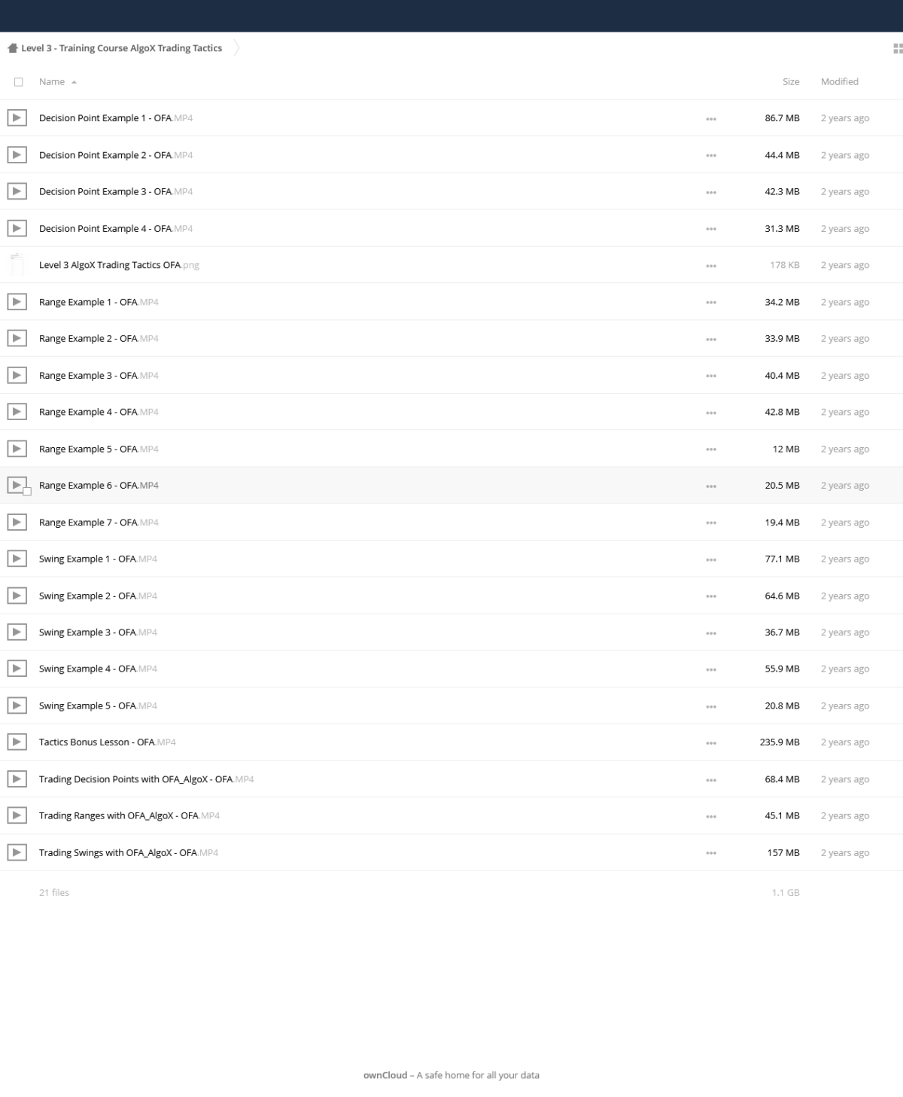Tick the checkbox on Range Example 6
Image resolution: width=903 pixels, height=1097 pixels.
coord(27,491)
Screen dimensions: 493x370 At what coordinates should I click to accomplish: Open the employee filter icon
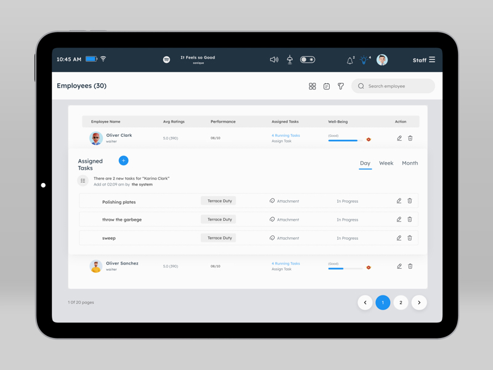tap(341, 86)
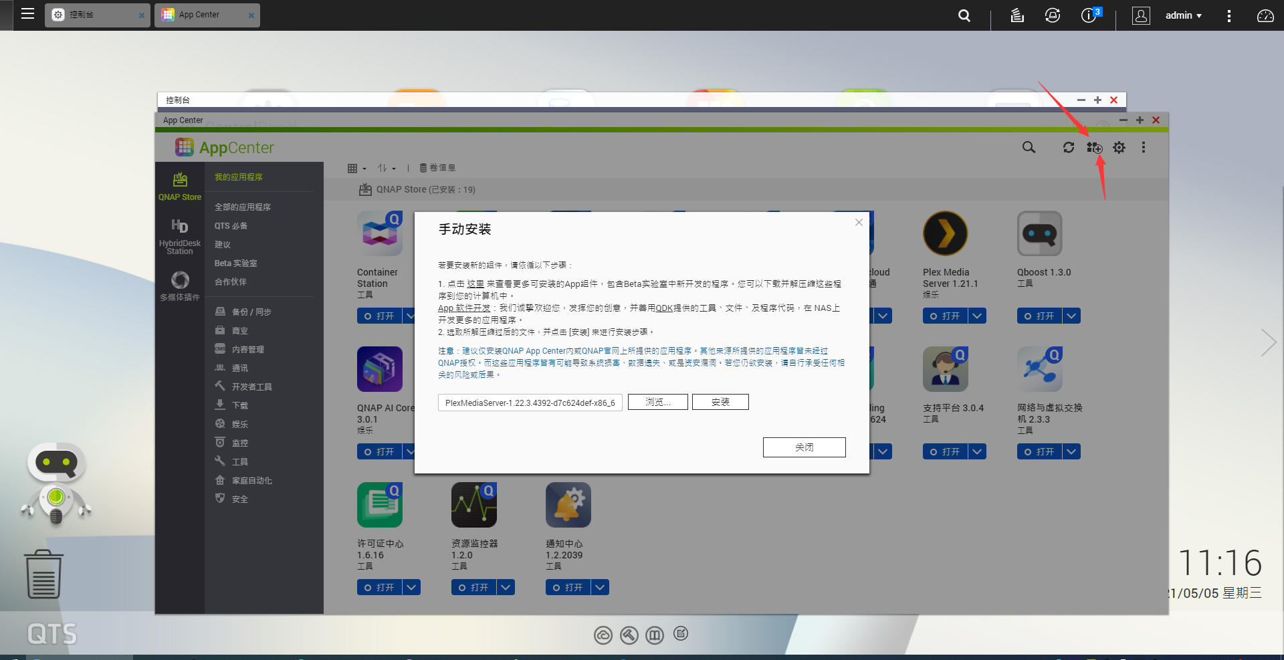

==

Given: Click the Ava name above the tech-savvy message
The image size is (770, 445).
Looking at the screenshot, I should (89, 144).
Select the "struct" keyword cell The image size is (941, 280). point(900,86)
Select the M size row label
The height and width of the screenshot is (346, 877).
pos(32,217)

What is needed: How many lines in the records above contain the word "Select"? Reply with the number alone.

Solution for this problem: 2